In 1961, the doors swung open to what has become one of the most beloved and revered restaurants in New Orleans. As stated in French Quarter Royalty by John DeMers, “The Rib Room concept would provoke the loudest discussions in design by the owners, and in the end, secure the hotel’s reputation for culinary excellence. Over 10 years in the planning and countless hours in executing meticulous details, the end results have been beyond their dreams.” Inside the luxury hotel that is the Omni Royal Orleans today, the Rib Room has delighted locals and visitors alike for 60 remarkable years including: Luciano Pavarotti, Muhamad Ali, The Rolling Stones, Jane Fonda, Robert Redford, Charlton Heston, Louis Armstrong, Richard Nixon, Paul Newman and Harry Connick, Jr. The idea for the Superdome and the Louisiana Jazz Festival were developed in one of the restaurants’ private dining areas. DeMers also noted in his book, “In a city with so many first class Creole landmark restaurants celebrating the rich New Orleans heritage only steps away, the Rib Room was bold in featuring prime beef as its mainstay.
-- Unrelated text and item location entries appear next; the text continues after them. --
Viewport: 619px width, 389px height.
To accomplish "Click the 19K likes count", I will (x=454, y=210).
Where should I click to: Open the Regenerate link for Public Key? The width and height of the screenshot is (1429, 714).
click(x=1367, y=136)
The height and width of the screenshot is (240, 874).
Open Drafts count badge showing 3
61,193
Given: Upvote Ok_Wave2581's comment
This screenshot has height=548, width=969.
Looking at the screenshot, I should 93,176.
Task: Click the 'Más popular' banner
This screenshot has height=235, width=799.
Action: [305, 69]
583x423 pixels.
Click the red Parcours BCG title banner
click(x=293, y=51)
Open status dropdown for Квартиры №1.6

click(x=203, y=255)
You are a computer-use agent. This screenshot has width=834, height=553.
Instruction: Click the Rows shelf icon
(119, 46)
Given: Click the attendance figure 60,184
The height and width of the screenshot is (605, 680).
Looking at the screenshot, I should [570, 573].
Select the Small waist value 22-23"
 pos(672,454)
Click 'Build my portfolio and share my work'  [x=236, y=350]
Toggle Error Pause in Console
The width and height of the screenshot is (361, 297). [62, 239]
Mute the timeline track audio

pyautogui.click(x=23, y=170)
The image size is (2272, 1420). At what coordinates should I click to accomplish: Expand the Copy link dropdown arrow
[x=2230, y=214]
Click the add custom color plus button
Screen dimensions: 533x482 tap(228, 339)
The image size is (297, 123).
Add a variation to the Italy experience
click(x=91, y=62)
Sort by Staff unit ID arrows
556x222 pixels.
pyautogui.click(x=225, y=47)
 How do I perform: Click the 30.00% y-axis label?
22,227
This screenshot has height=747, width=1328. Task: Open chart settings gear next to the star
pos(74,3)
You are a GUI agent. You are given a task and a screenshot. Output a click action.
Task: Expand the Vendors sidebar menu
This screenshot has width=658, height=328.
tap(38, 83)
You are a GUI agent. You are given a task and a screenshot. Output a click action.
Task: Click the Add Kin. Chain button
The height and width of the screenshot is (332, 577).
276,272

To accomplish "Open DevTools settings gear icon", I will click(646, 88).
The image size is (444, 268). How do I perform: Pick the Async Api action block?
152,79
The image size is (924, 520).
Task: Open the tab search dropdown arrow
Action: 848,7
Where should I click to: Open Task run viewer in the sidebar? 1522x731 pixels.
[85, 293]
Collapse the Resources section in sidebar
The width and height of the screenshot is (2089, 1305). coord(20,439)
The rotisserie would become a focal point for preparation and in securing the room’s reputation for the next 60 years.” To this we say, Touché!


Exceptionally talented chefs have called the Rib Room home over the past 60 years, each imparting his or her distinctive imprint.  The Rib Room’s benchmark rotisserie remains a focal point with contemporary selections that go well beyond the classics.